Friday, December 9, 2011

A Theory About Polish Politics


This morning’s New York Times has a piece about Polish PM Tusk’s avid support for Germany’s stance in EU bargaining.  The article plays up Tusk’s pan-Europeanism and leaves out his equally passionate attachment to fiscal orthodoxy à la Merkel/Schäuble.  Putting both together, you have the classical liberal position, one that can still be found in every European country, although seldom with as much backing as in Poland.

I don’t have a detailed understanding of Polish politics, and I welcome comments from readers who can set me right, but here is my tentative explanation:


In every European country there are three historic political traditions.

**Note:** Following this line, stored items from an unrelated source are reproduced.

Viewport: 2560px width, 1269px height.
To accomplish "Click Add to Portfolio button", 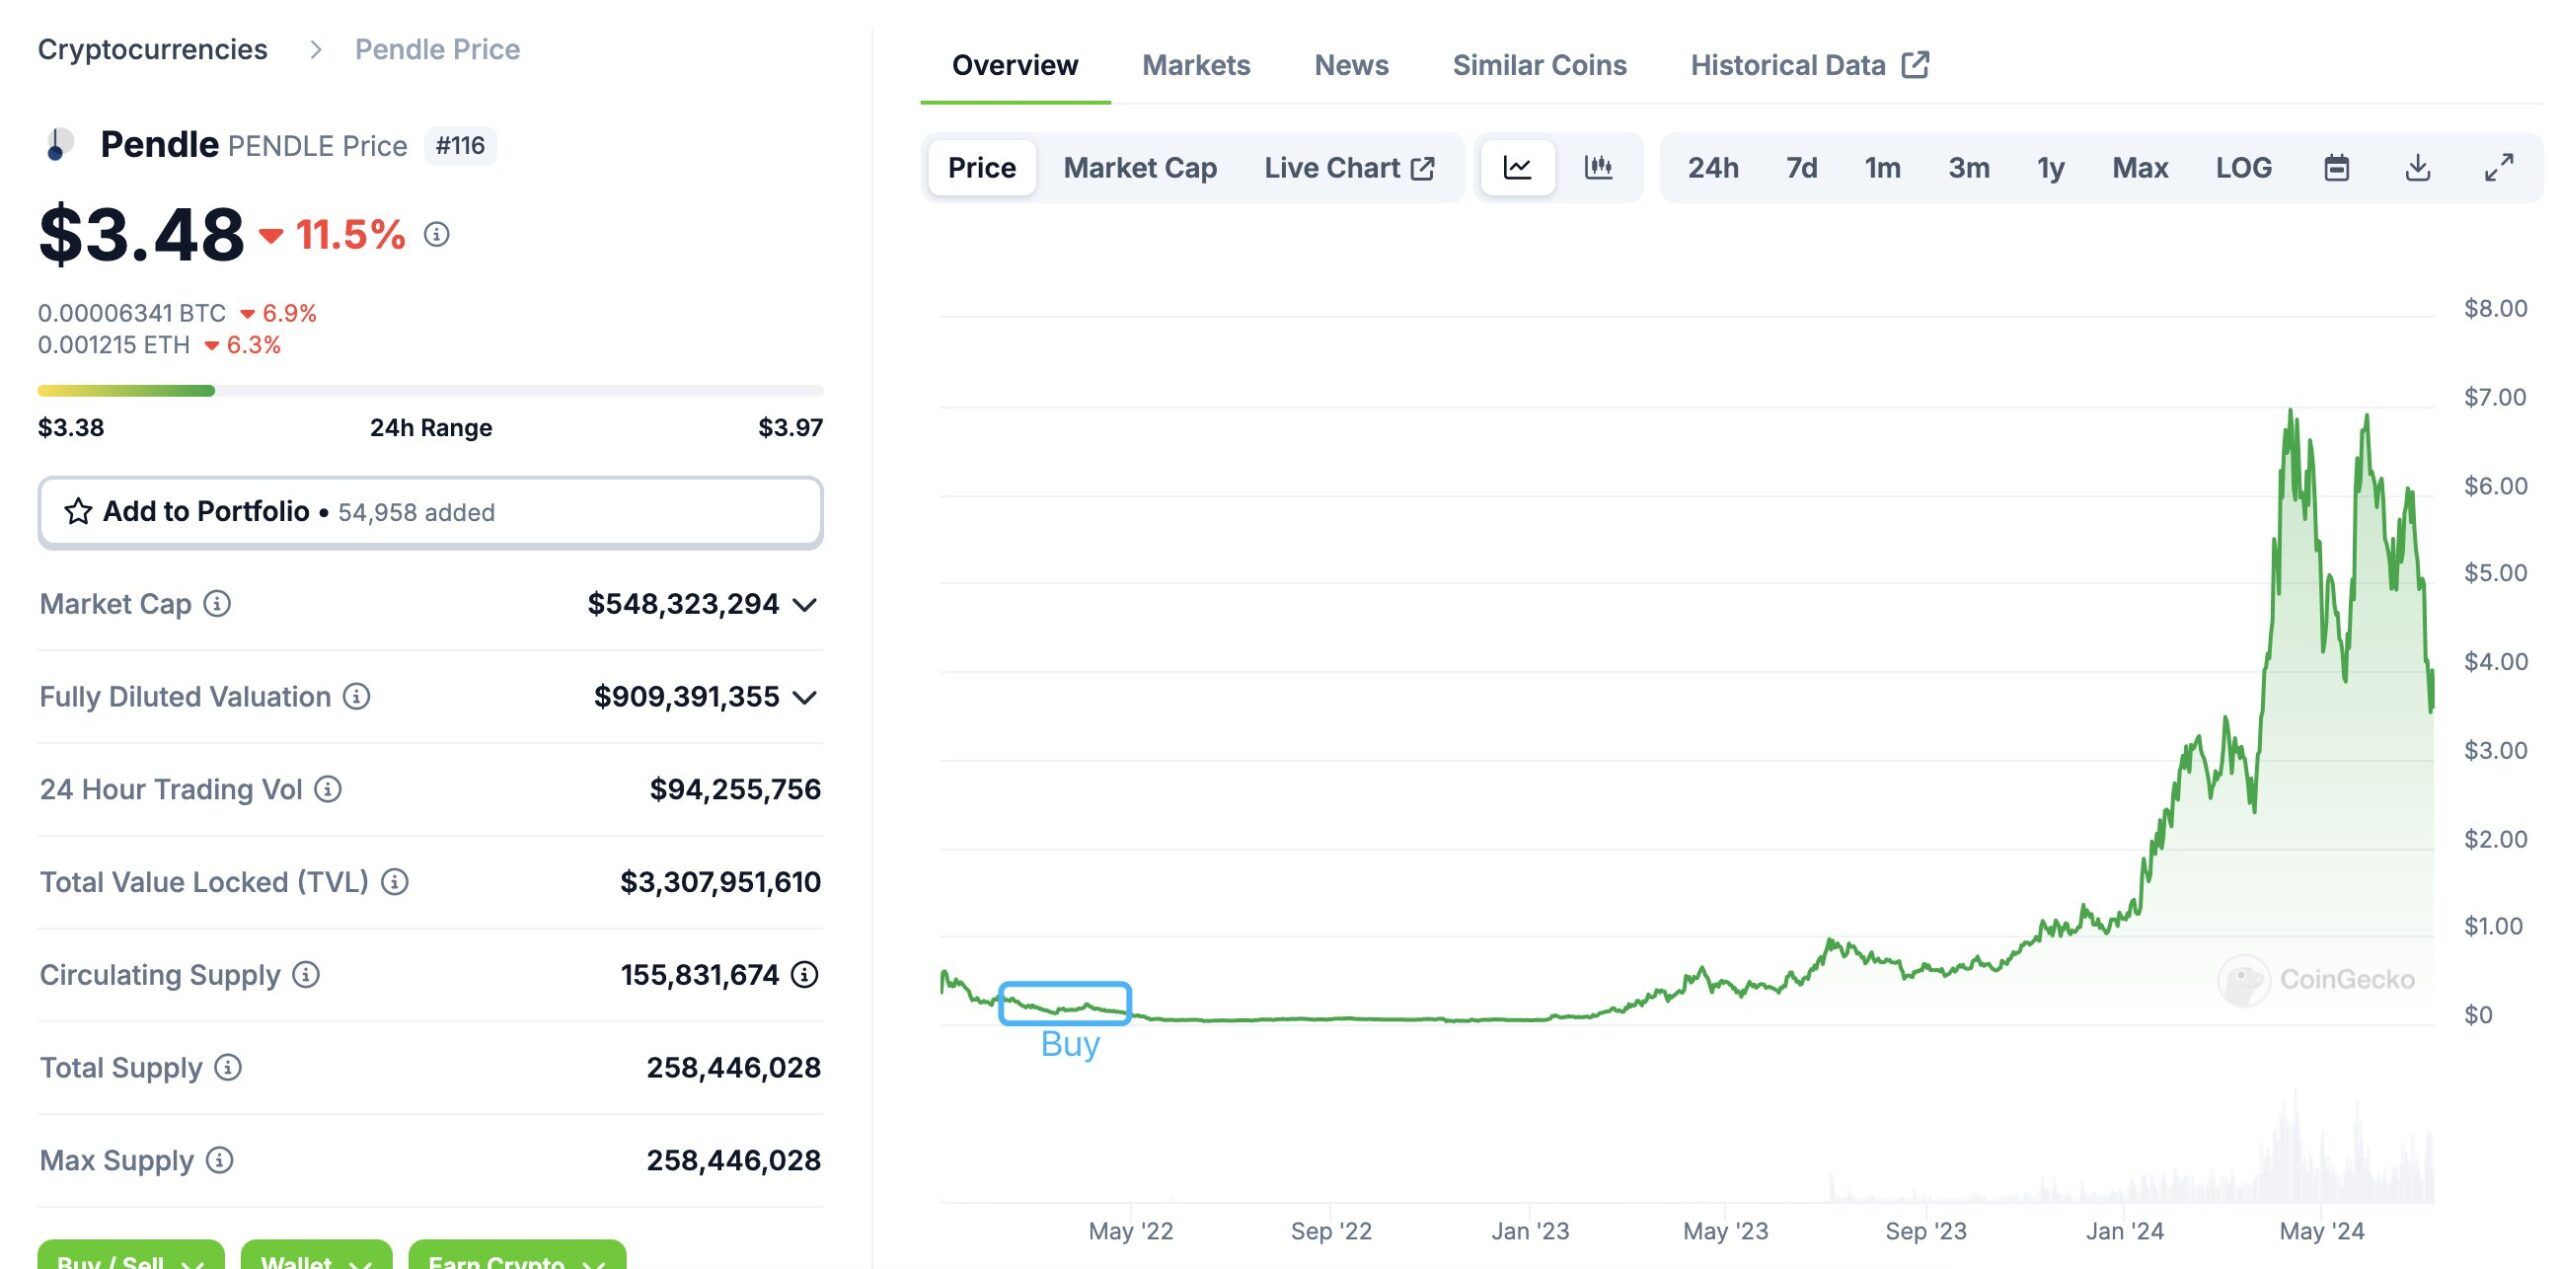I will point(430,512).
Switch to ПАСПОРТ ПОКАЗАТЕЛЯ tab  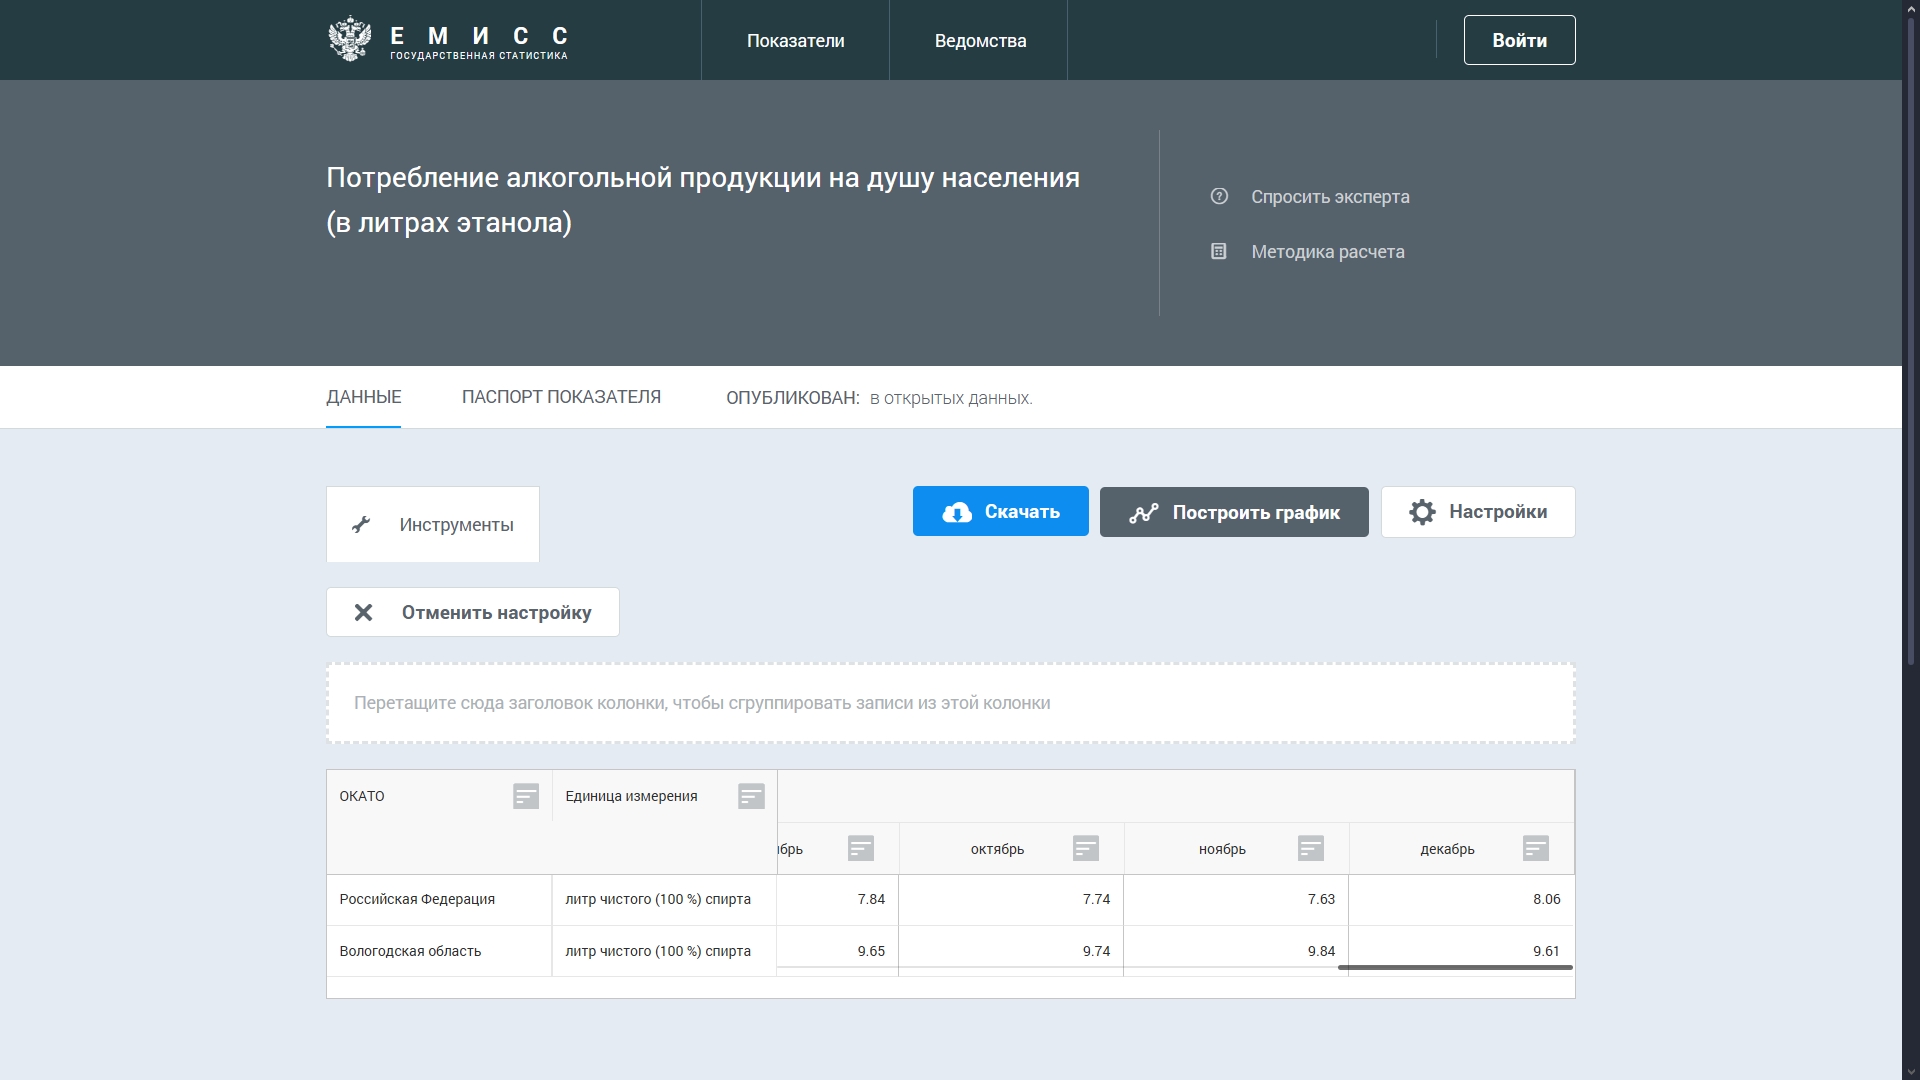click(561, 397)
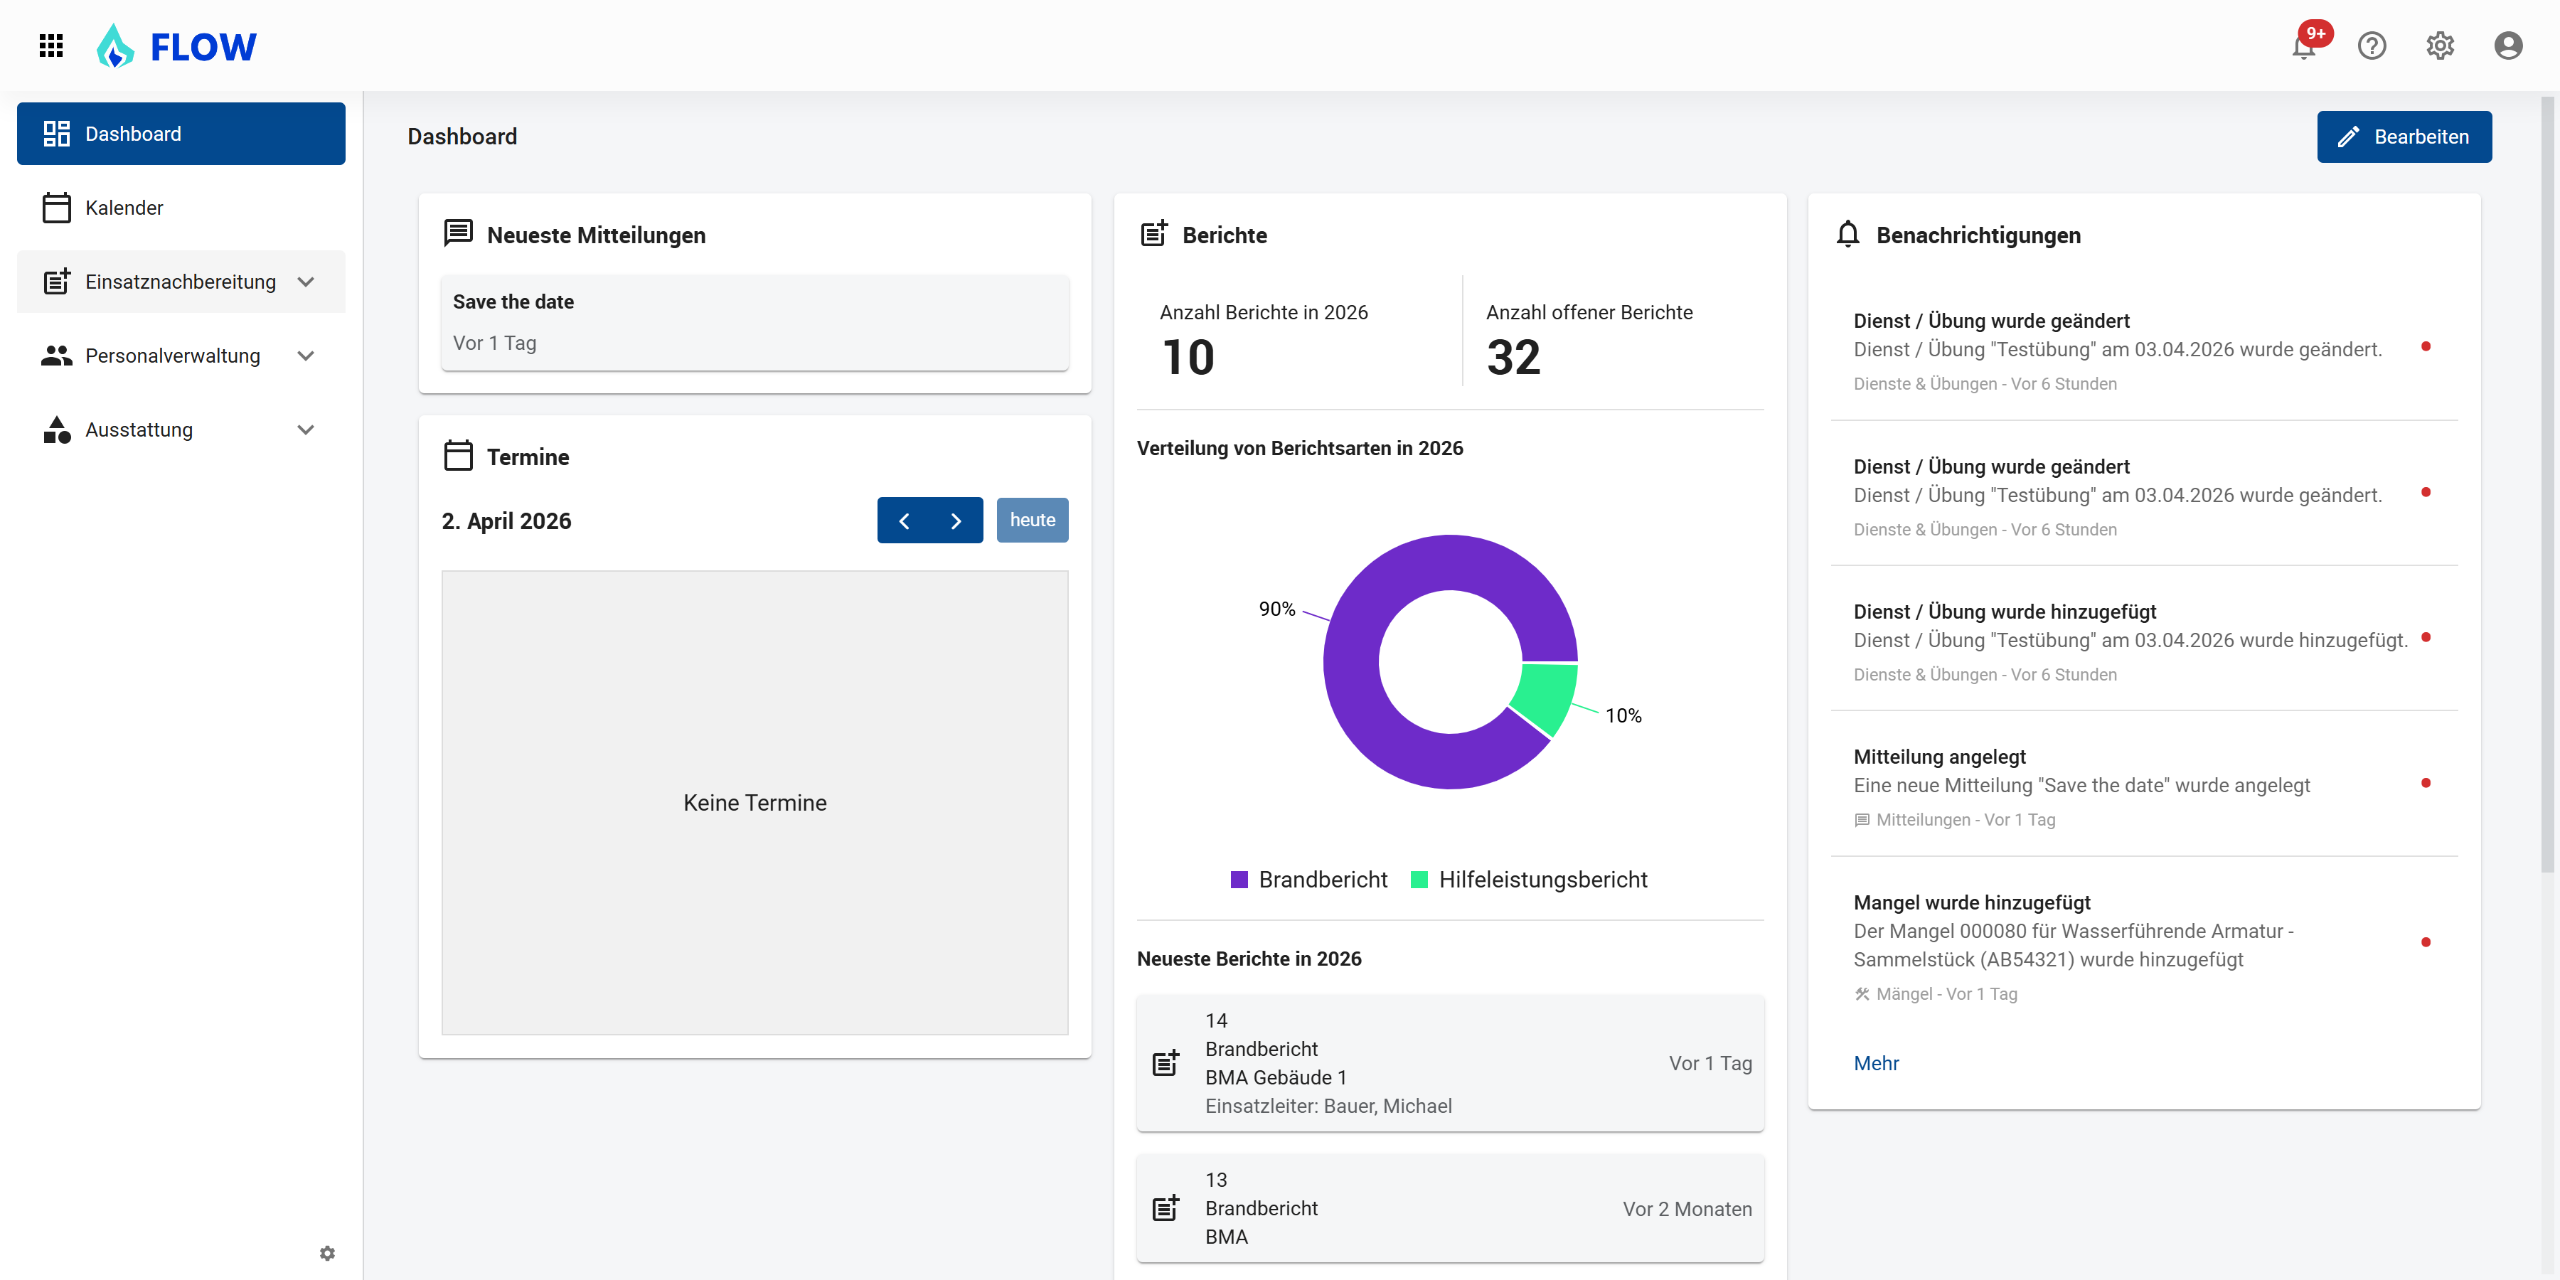Open settings gear in top bar
This screenshot has width=2560, height=1280.
point(2440,46)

religiously based conservatism, nationalistic and authoritarian,

liberalism, secular, internationalist, and devoted to free-market economics,

socialism, which can be more liberal or conservative in matters of religion and nationalism, but centers on economic egalitarianism.

(In some countries a Green pole has emerged, but this is new.)

What happened in Eastern Europe is that communist regimes discredited the left political tradition.  Where ostensibly left parties continued to hold their own politically in the post-1989 environment, it was on the basis of “competence” and the pull of patronage, not anything that deserves to be called socialism.  Each country is somewhat different, of course, depending on the circumstances of transition.

In Poland, as in Hungary, the ex-communists discredited themselves, failing to provide even a technocratic fig leaf for their patronage-based politics.  This has left the field entirely to conservatives and liberals.  Worse, both countries have the most reactionary of conservative parties, extremely nationalistic and hostile to democracy.  The election of Tusk in Poland was greeted almost everywhere else with a sigh of relief: here is a reasonable man and a reasonable party, someone we can work with.  One should not forget, however, that he is a liberal in a country that is virtually without a left—in other words, someone who has no need to trim his free-market ideology in order to compete for the support of the egalitarian wing of the electorate.

The point is that it is not just cosmopolitanism that draws Tusk toward the EU project, but also his approval of its neoliberal goals.  You could write a very different article about Polish EU politics foregrounding, instead of nationalism/Europeanism, the dichotomy of market liberalism versus the “social Europe”.